Resvida, which has been in development for the past ten years, was introduced to industry last week at Supply Expo, part of the Expo West trade show in Anaheim, California. According to Frank DeJianne, senior marketing manager at DSM Nutritional Products, the launch of Resvida comes at a time of growth for the resveretrol market, as consumer awareness starts to pick up. "Consumer momentum around resveretrol is building rapidly, particularly over the past two years. It's still not right up there, but it will get there," he said. Sources, benefits and dosage
Resveratrol is an antioxidant found in grapes and red wine, mulberries, peanuts and 'knotweed' (polygonum cuspidatum). It has been shown to have positive anti-aging benefits, and has also demonstrated benefits in diabetes, heart health, obesity and some cancers. But, according to DSM, these natural sources of the compound do not deliver the ingredient at high enough levels in order to receive the maximum benefits. For example, red wine of the pinot noir variety contains only 3.1mg of resveretrol per liter. Because there are so few clinical studies conducted on humans related to the ingredient, there is no golden standard for the necessary dosage levels. However, using animal studies as a guideline, minimum levels are thought to be 30mg per person per day. DSM recommends that its branded ingredient is used at 30-150mg per day. Some resveratrol supplements currently on the market include products from Source Naturals and Jarrow Formulas, both of which recommend 30mg resveratrol per day. Another product from Cellular Health Technologies recommends 100mg per day. Purity and safety
Resvida is a synthetic resveratrol, but is said to be 'nature identical'. It comes in two forms: a crystalline form, with 99 percent purity; and a tablet grade form, with a purity of 90 percent. According to DSM, this is the purest form of resveratrol currently found on the marketplace. Another major selling point that the company is promoting is the safety package surrounding the ingredient, which it claims is unmatched by any other form of resveratrol currently available. "Previous New Dietary Ingredient notifications were rejected by the FDA because sponsors did not provide a thorough safety assessment," said DeJianne. "We have performed a very comprehensive safety analysis around this ingredient. That's why it has taken around ten years of work to bring the product to market." This is also why DSM is confident its ingredient will successfully compete with other resveratrol products, which have the benefit of being naturally sourced. GRAS and branding
DSM will be filing for self-affirmed GRAS (generally recognized as safe) status for Resvida. It hopes to receive this by the second quarter 2008, which will open up the market for its use in foods and beverages. In fact, an initial response from Supply Expo indicated high interest from beverage manufacturers, DeJianne told NutraIngredients-USA.com.
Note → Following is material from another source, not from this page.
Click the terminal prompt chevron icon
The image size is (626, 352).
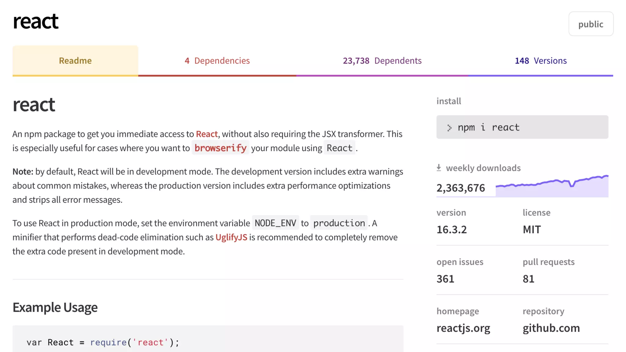[449, 128]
The ingredient is not yet completely soluble in water, but DSM said it is "working on" a food formulation. However, DeJianne added that this may not be necessary, as the ingredient is stable. DSM said it plans to accompany the launch with a comprehensive PR campaign, which it hopes will help build the brand and create consumer awareness. Science and markets
A number of studies have already examined the effects of aging, caloric restriction and resveratrol in mice. According to Ying Wang, project manager of DSM's R&D Human Nutrition, the demonstrated benefits of resveratrol include: lifespan extension; anti-inflammatory effects; neuroprotective effects; prevention of decline of locomotor abilities; cardiovascular protective effects; and anti-microbial effects. DSM has also conducted its own clinical study on the ingredient, which is currently being peer-reviewed. The company expects this to be published "later this year".DSM said it is launching Resvida in the US market for the time being, but it is "working on the registration in a number of other countries".